Keep away, no stick too small by Carriesue82, on Flickr

She is crazy crazy, I only have one photo of her laying down in the house because she very rarely stops moving but she is wicked smart and picks up on training lightning fast. She already has pretty intense ball drive and I have the scars to prove it, she did very well with her IPO evaluation but I wasn't really expecting otherwise considering her mama. I'm just having a ton of fun with her!


----------



## GypsyGhost (Dec 29, 2014)

She is stunning! Ollie looks like he's a great big brother.


----------



## Carriesue (Aug 13, 2012)

GypsyGhost said:


> She is stunning! Ollie looks like he's a great big brother.

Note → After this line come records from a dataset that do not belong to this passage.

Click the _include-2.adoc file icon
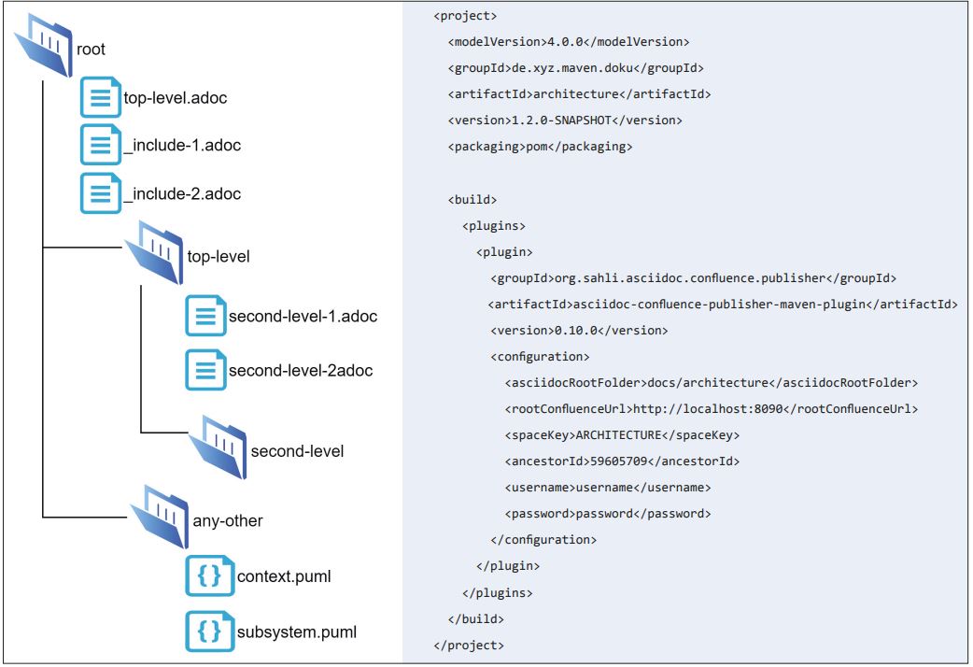Image resolution: width=973 pixels, height=667 pixels. [100, 192]
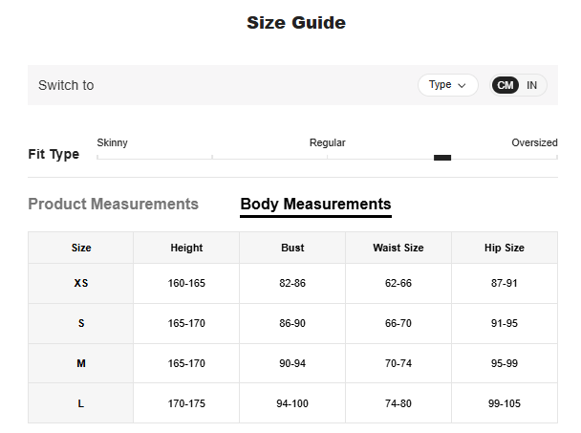Switch units to CM

pos(506,85)
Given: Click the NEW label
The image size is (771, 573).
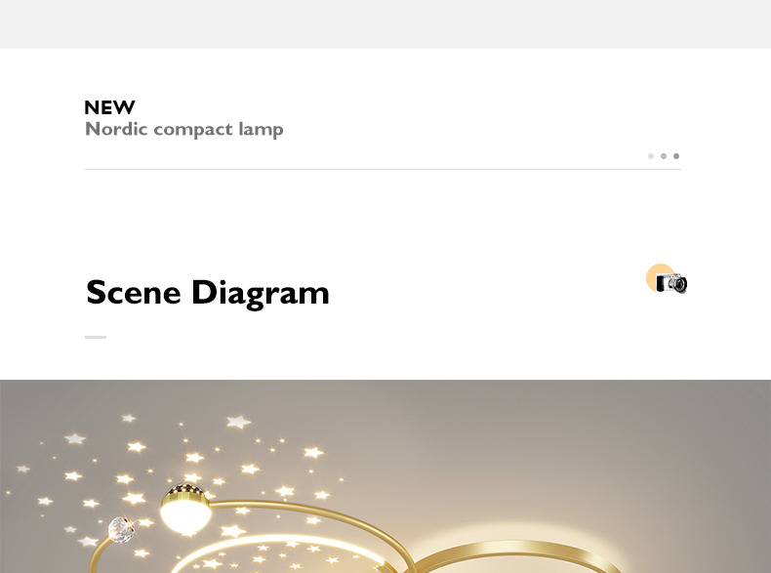Looking at the screenshot, I should (109, 107).
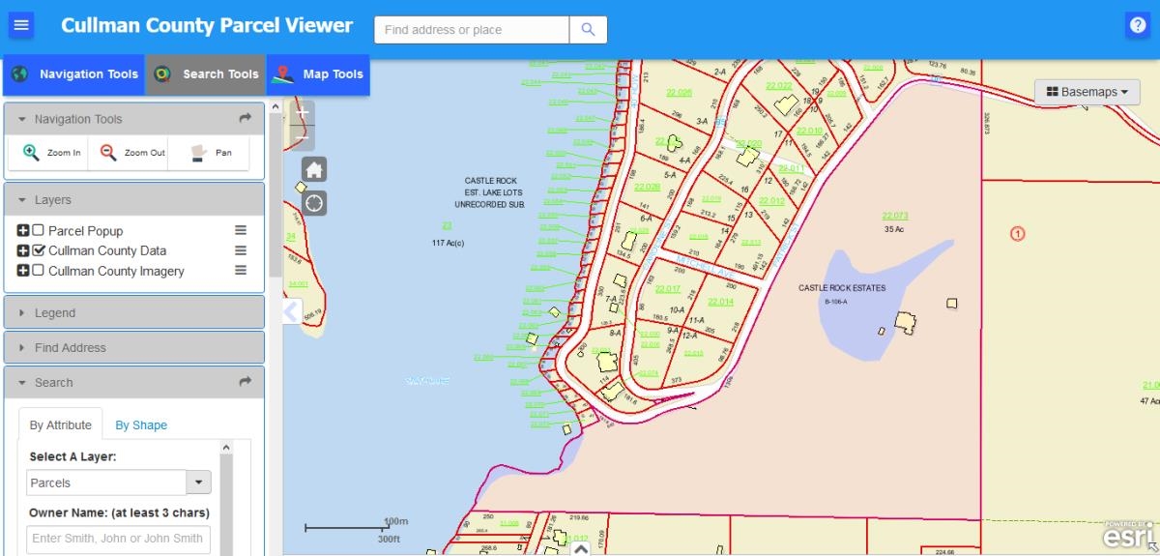Click the locate my position button

click(x=314, y=203)
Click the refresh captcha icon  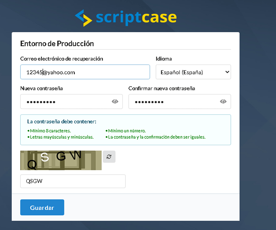coord(109,157)
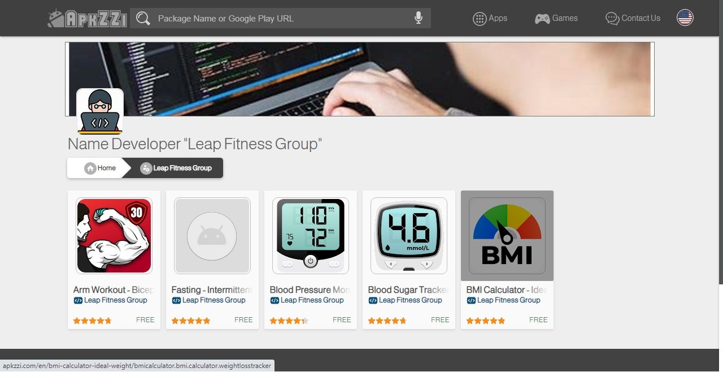The image size is (723, 372).
Task: Go to Contact Us page
Action: pos(633,18)
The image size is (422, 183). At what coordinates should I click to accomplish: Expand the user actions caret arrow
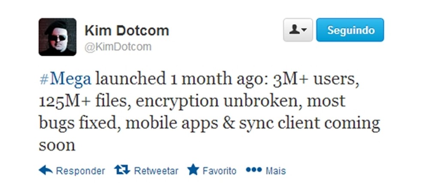pos(304,30)
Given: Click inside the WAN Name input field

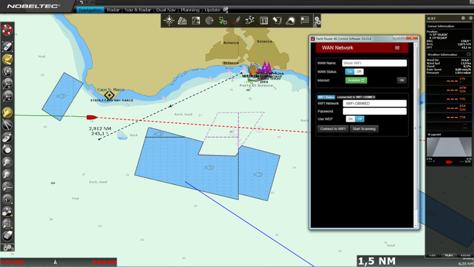Looking at the screenshot, I should (x=374, y=63).
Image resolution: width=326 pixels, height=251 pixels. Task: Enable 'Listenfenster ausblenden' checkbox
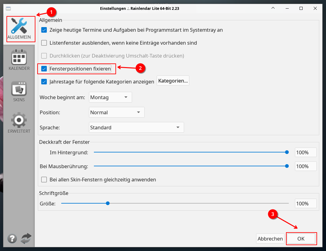tap(44, 43)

He's wonderful with her, she bites his legs, feet and yanks his fur but he does not react at all(they are only allowed to play once a day so he gets a lot of breaks from her lol). I suspect once the puppy pass runs out he'll correct her but for now he's surprised me with his patience and tolerance!


----------



## Momto2GSDs (Mar 22, 2012)

LOVE the last picture! Total cuteness!:wub:

Eva is a doll! 

Moms


----------



## lorihd (Nov 30, 2011)

she is adorable, and I love how gentle Ollie is with her (such a hunk)!


----------



## yuriy (Dec 23, 2012)

Very cute pup. Great photos!


----------



## kelbonc (Aug 25, 2014)

Awesome photos!! Eva is a beauty!! :wub: Love the photos or her and Ollie. He is such a handsome boy!!


----------



## Lynn_P (Mar 17, 2004)

Gorgeous pup!! Big brother is quite handsome also.


----------



## Galathiel (Nov 30, 2012)

She's such a pretty girl. The last picture of her and Ollie with the stick .. he's such a hunk. His coloring is so beautiful. You must be very happy with your two.


----------



## Carriesue (Aug 13, 2012)

Thank you! Honestly I'm having so much fun with her, she's an easy puppy or maybe I'm just so used to raising puppies now. She is really mouthy and has made me bleed a few times and I'm sure there will be many more times but I expected it so it's not a big shock or something. She is much harder to tire out than my male though ha! Usually a training and fetch sesh takes the edge off for about a half hour then she's back to full speed so that has been the only thing to adjust to as my male has a lot of drive when he's working but is a lazy bum in the house lol! I adore her though, she's a sweet heart, well when not latched on my arm.


----------



## Daisy&Lucky's Mom (Apr 24, 2011)

She is adorable. Beauty and brains what a great combo. Ollie looks like the perfect big brother.


----------



## Carriesue (Aug 13, 2012)

Little girl may be getting a call name change, right now Mishka is my running favorite.. I'm just not sure I feel that Eva fits her!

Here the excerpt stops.